The real and imaginary parts of $\frac{z}{(1-z)^2}$ I have been trying to evaluate the real and imaginary parts of $\frac{z}{(1-z)^2}$ and I was wondering if my solution was correct, as it's quite not nice.
I first wrote out the z's as (x+iy)'s, turning the denominator into $1+x^2 -y^2 -2x +i(2y(1+x))$. Then I multiplied the expression by the complex conjugate of the denominator and did a lot of simplification to turn the expression into $\frac{x^3-2x^2+x+xy^2+2xy+i(-y^3+y-yx^2-2yx-2x^2)}{x^4+y^4-4x^3+2y^2+6x^2-4x+12y^2+2y^2x^2+1}$ . Obviously here you can just split the fraction to obtain the real and imaginary parts. It just seems quite heavy, and I was wondering if my process wasn't the best for this type of problem.
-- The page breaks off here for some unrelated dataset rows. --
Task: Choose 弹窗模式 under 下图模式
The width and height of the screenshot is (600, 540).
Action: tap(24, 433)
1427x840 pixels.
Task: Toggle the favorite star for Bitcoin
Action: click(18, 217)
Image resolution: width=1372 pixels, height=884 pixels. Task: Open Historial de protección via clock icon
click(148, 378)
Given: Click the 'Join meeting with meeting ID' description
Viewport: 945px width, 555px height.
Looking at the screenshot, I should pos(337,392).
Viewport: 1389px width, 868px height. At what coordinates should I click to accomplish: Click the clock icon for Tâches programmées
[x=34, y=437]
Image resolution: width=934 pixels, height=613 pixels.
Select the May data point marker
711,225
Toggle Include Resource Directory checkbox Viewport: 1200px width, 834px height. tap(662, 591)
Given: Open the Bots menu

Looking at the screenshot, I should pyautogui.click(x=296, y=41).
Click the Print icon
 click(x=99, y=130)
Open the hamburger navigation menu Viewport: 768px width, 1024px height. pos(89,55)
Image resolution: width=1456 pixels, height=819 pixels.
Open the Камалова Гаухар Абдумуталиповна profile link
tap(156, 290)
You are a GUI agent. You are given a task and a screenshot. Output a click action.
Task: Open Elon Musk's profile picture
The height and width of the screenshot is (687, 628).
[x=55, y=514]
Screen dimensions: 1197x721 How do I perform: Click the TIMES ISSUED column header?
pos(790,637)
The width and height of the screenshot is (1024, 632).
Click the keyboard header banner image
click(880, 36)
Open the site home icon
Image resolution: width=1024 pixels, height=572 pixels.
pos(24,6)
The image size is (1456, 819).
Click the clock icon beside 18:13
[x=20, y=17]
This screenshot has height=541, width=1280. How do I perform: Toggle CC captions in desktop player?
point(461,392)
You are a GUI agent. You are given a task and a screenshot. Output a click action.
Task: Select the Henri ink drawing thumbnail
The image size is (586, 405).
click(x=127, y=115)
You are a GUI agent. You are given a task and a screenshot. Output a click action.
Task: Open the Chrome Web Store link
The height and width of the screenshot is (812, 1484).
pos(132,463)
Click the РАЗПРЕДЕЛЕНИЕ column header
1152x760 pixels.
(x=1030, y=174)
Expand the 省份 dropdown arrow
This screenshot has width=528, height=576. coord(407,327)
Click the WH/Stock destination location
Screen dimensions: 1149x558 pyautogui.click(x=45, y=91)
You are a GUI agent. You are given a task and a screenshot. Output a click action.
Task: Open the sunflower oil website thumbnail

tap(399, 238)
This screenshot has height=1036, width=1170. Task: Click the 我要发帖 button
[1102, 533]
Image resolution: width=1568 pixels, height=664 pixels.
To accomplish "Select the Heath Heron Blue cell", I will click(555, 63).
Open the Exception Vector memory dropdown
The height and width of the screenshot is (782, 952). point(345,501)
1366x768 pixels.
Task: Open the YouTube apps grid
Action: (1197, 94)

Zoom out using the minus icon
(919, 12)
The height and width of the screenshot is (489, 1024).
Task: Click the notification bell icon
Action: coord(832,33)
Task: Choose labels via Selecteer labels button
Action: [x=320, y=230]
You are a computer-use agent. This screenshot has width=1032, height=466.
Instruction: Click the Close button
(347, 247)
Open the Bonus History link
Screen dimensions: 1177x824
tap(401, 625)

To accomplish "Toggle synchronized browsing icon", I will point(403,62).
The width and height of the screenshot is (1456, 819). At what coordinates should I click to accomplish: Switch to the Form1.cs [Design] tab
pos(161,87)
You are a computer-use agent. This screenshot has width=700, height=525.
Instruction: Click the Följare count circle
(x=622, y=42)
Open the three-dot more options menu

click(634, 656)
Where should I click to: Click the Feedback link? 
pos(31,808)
Thank you!
 A: Here is a simpler method: Write $1-z=re^{i\theta}$. You get $\frac {1-re^{i\theta}} {r^{2}e^{2i\theta}}$. Split this into two terms and you will get the answer easily. [$\frac 1 {r^{2}}e^{-2i\theta}-\frac 1 re^{-i\theta}$ has real part $\frac 1 {r^{2}} \cos (2 \theta)-\frac  1 r \cos \theta$ and imaginary part $-\frac 1 {r^{2}} \sin (2 \theta)+\frac  1 r \sin \theta$. Use the identities $\cos (2\theta)=2\cos^{2}\theta -1$ and $\sin (2 \theta)=2 \sin \theta \cos \theta$].
A: By $w=\frac{z}{(1-z)^2}$, for the real part we have
$$2\Re(w)=w+\bar w=\frac{z}{(1-z)^2}+\frac{\bar z}{(1-\bar z)^2}=\frac{z(1-\bar z)^2+\bar z(1-z)^2}{(1-2\Re(z)+|z|^2)^2}=$$
$$=\frac{2\Re (z)-4|z|^2+2\Re(z)|z|^2}{\left(1-2\Re(z)+|z|^2\right)^2} \implies \Re \left(\frac{z}{(1-z)^2}\right) =\frac{x-2(x^2+y^2)+x(x^2+y^2)}{\left(1-2x+x^2+y^2\right)^2}$$
and similarly for the imaginary part we obtain
$$2i\Im(w)=w-\bar w=\frac{z}{(1-z)^2}-\frac{\bar z}{(1-\bar z)^2}=\frac{z(1-\bar z)^2-\bar z(1-z)^2}{\left(1-2\Re(z)+|z|^2\right)^2}=$$
$$=\frac{2i\Im (z)-2i\Im(z)|z|^2}{\left(1-2\Re(z)+|z|^2\right)^2} \implies \Im \left(\frac{z}{(1-z)^2}\right) =\frac{y-y(x^2+y^2)}{\left(1-2x+x^2+y^2\right)^2}$$

A more effective way
$$\frac{z}{(1-z)^2}= \frac{z}{(1-z)^2}\frac{(1-\bar z)^2}{(1-\bar z)^2}=\frac{z-2z\bar z+z\bar z^2}{\left(1-z-\bar z+z\bar z\right)^2}=\frac{z-2|z|^2+\bar z|z|^2}{\left(1-2\Re (z)+|z|^2\right)^2}$$
from which the previous result follows.